Requisiti: Riscala le righe da quella con "Open the info" fino a quella con "coord(153,332)" inclusa, riscrivendole tutte (richieste comprese) e moltiplicando per 2,55 solo le coordinate nelle risposte, con arrotondamento all'intero e le metà per eccesso. Ometti le immagini.

━━━━━━━━━━━━━━━━━━━━

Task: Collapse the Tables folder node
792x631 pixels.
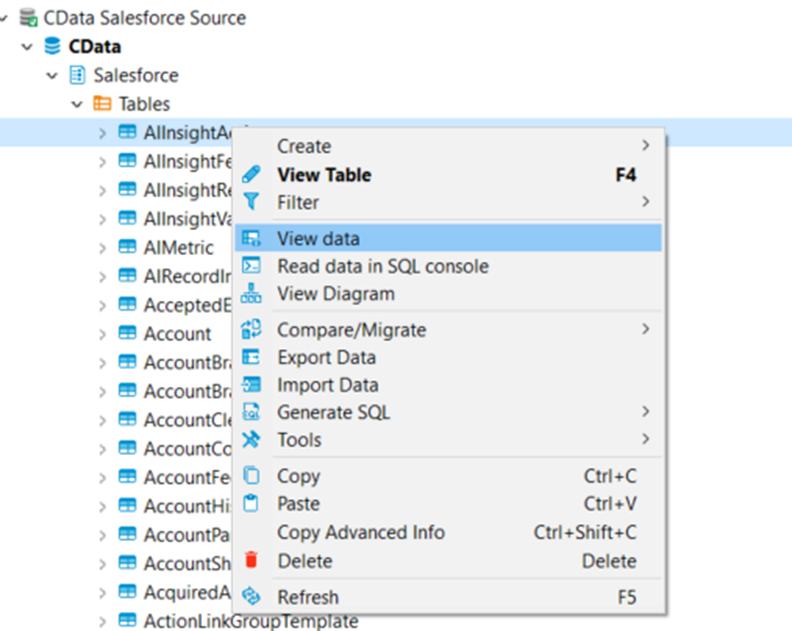Action: 77,104
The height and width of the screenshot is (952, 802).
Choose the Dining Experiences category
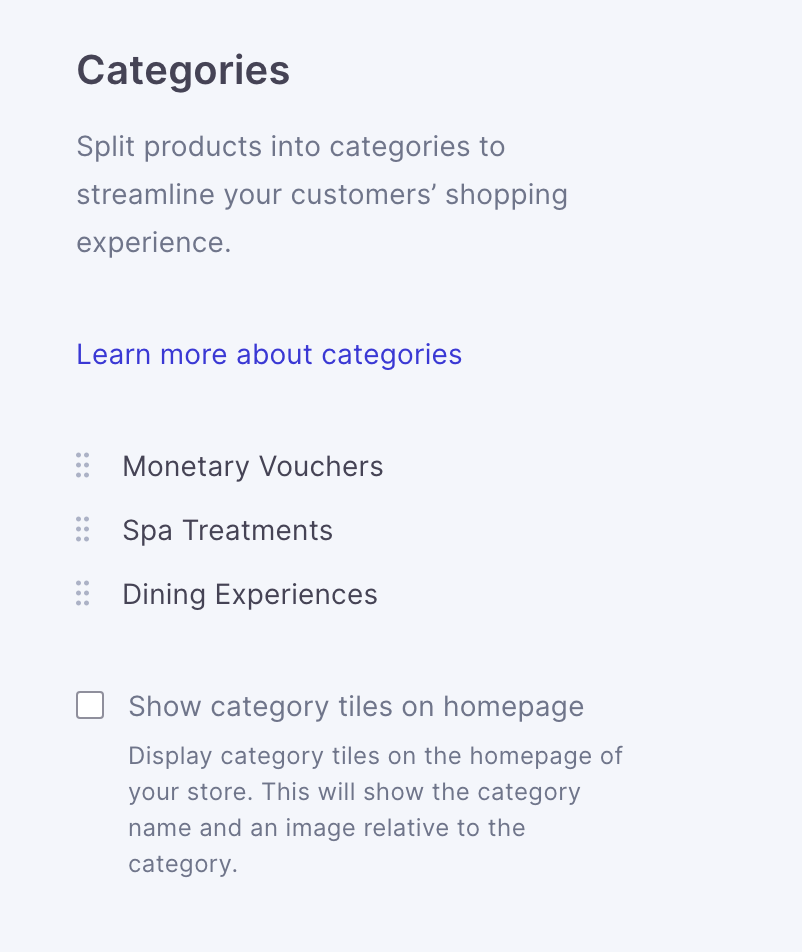[249, 594]
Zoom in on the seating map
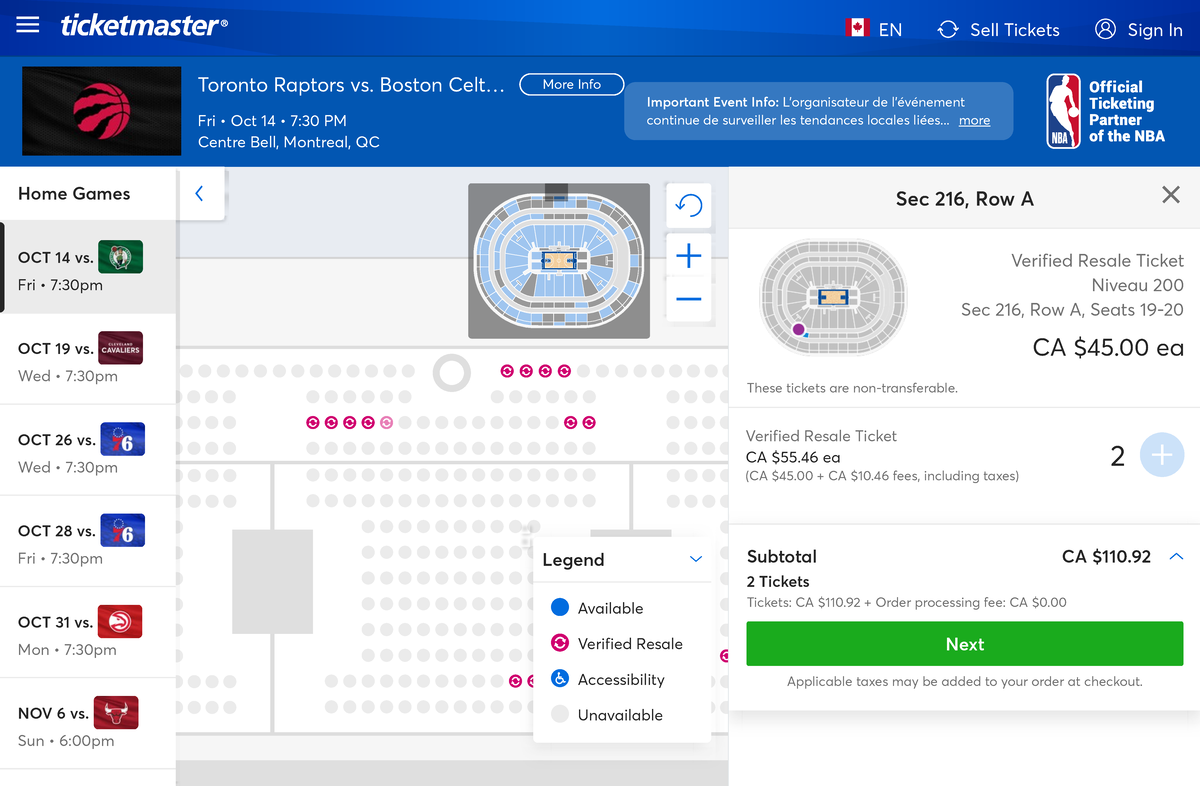1200x786 pixels. pos(688,256)
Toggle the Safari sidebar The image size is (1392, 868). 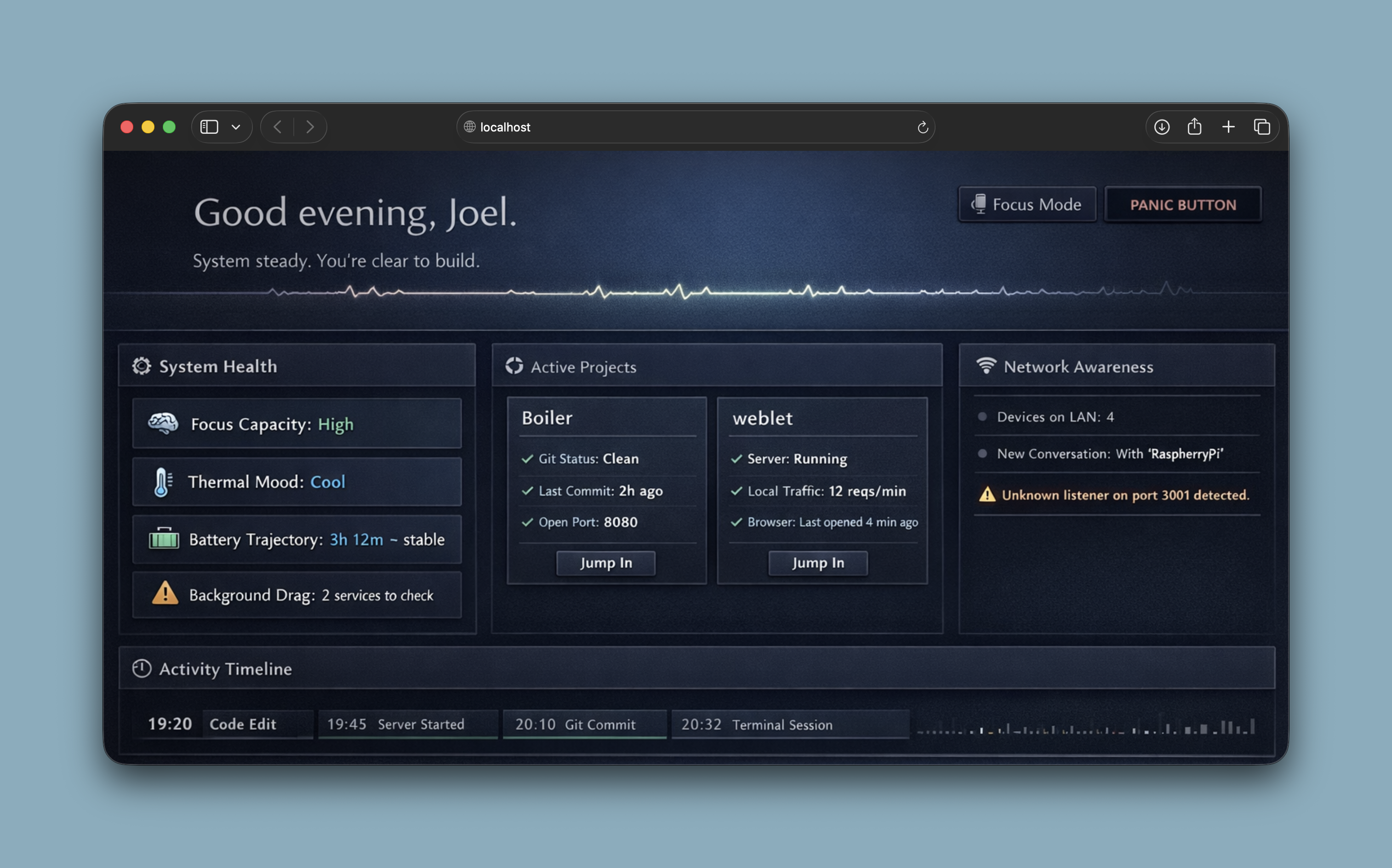click(209, 127)
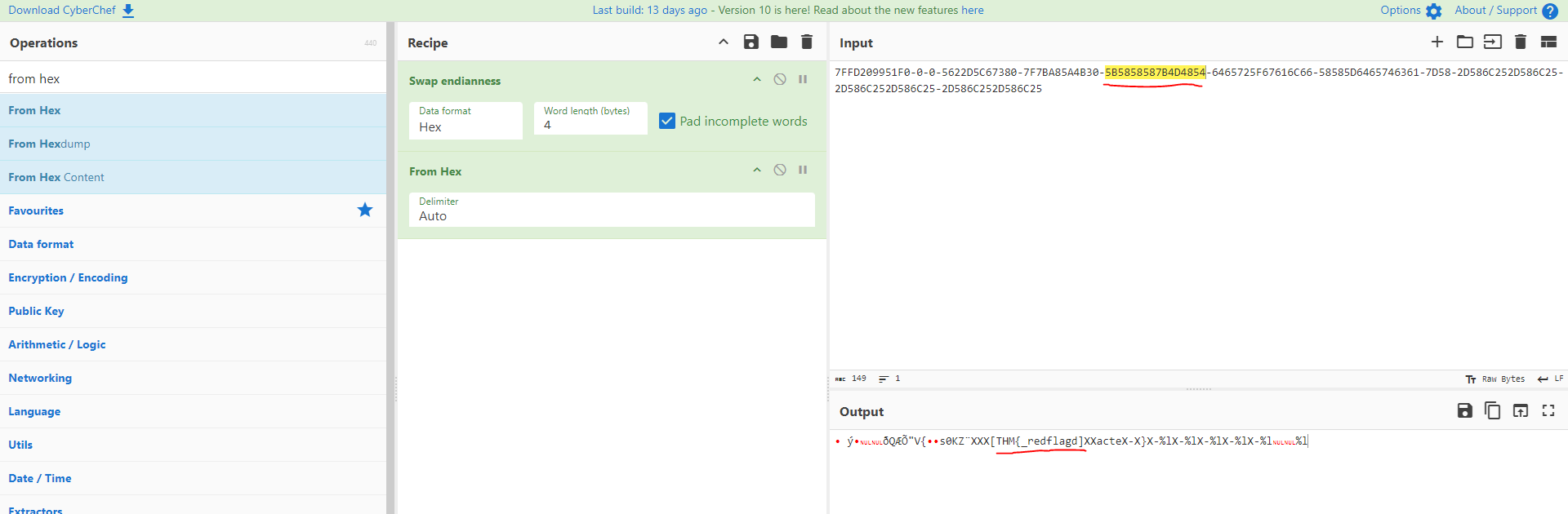This screenshot has width=1568, height=514.
Task: Click the Download CyberChef link
Action: [71, 11]
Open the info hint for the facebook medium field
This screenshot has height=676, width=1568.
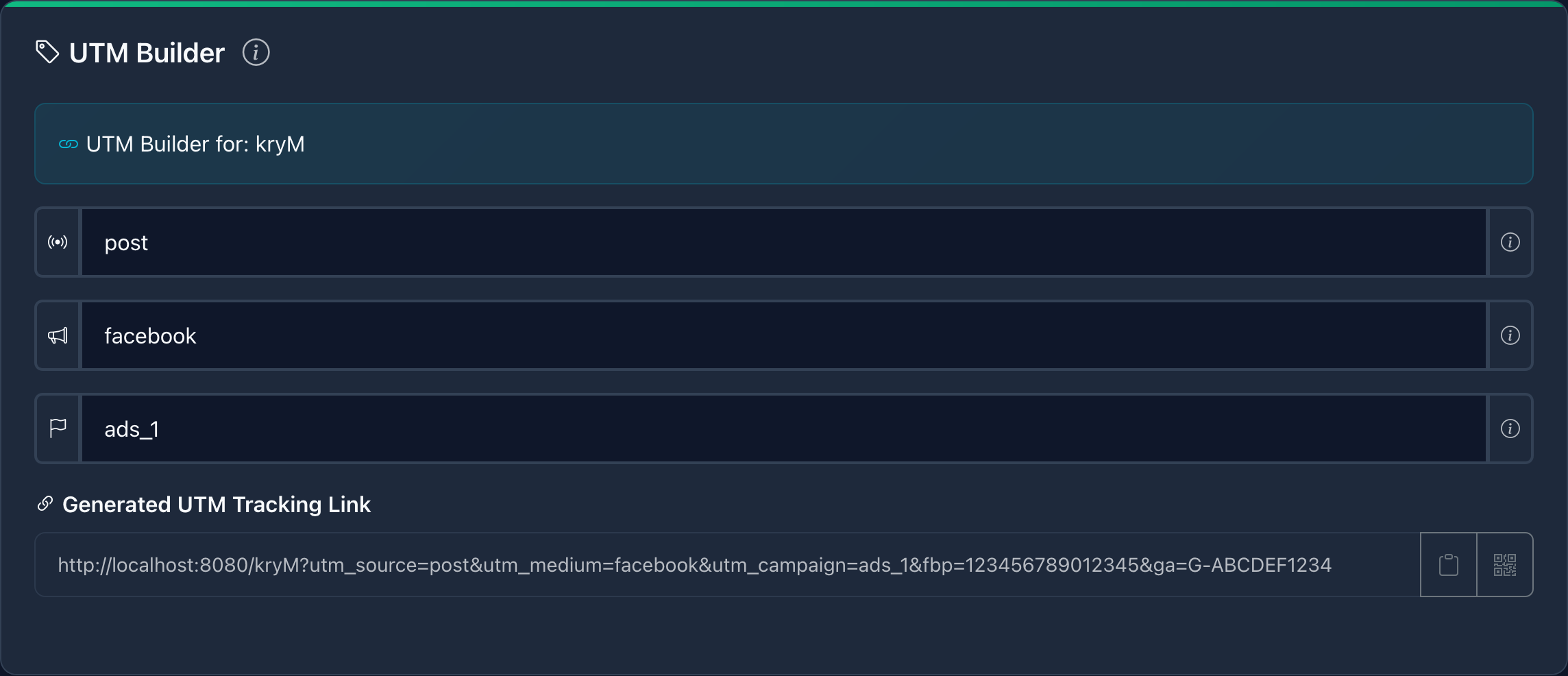click(1509, 335)
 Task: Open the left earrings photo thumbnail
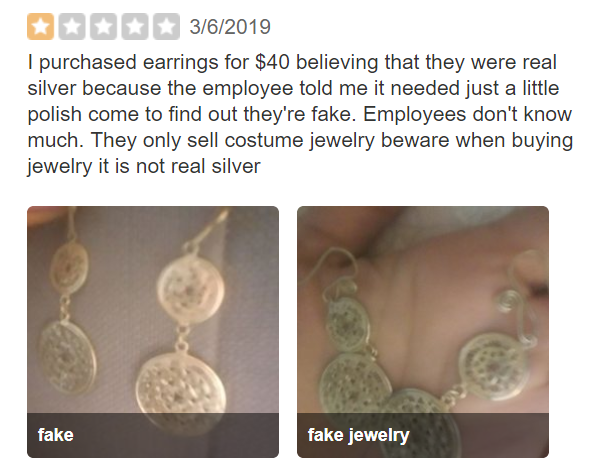coord(153,332)
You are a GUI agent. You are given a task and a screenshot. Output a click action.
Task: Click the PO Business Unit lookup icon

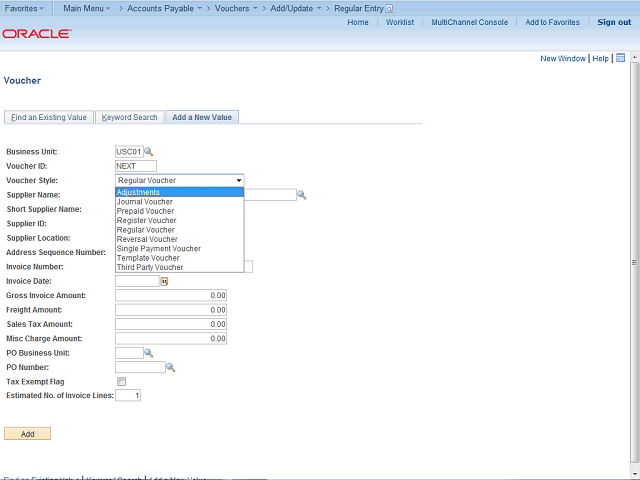click(149, 353)
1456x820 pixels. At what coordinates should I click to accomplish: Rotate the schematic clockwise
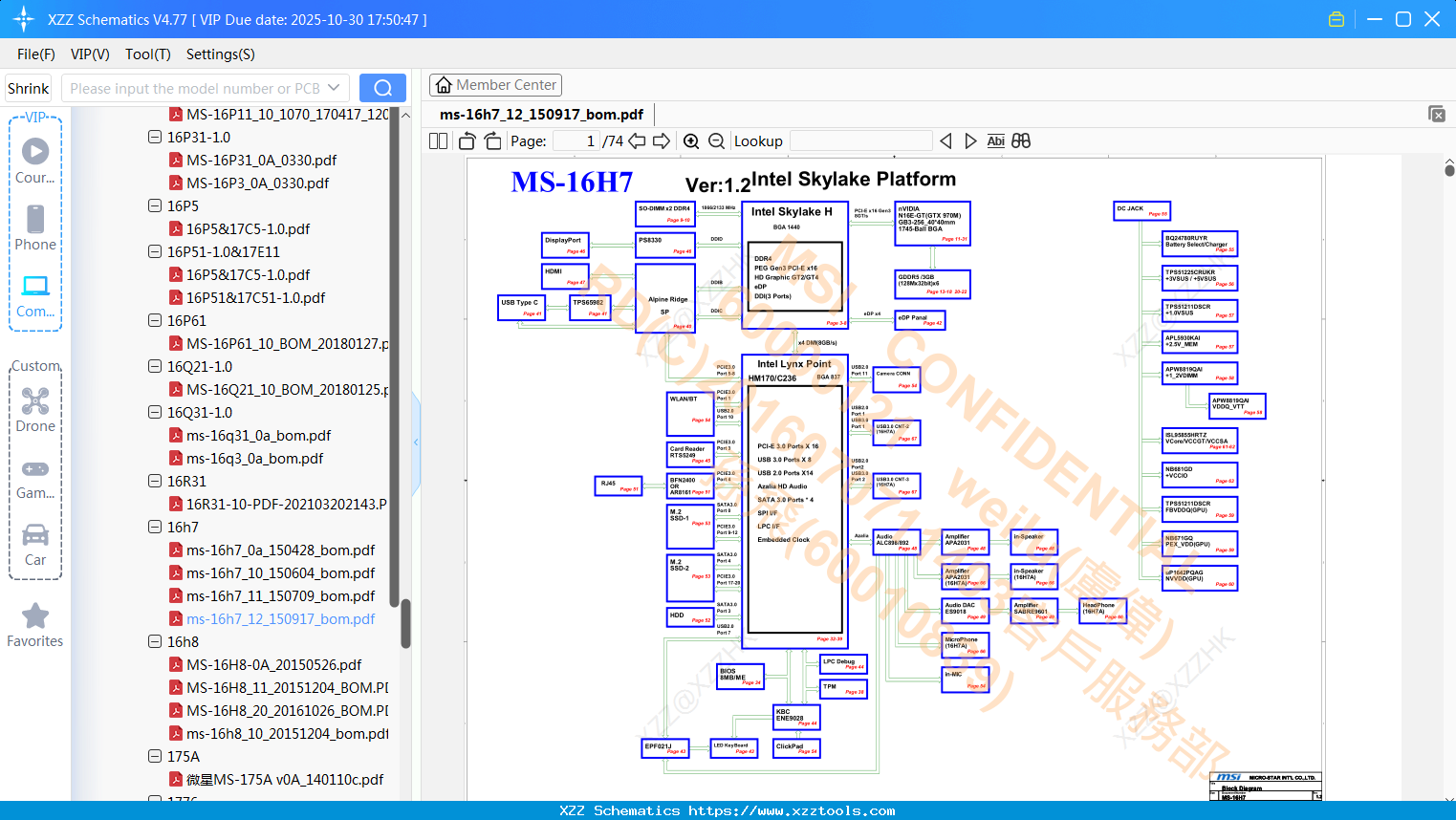491,140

━━━━━━━━━━━━━━━━━━━━

Soluzione svolta:
Open the info hint for the facebook medium field
This screenshot has height=676, width=1568.
click(3848, 854)
 Task: Open the left earrings photo thumbnail
coord(390,847)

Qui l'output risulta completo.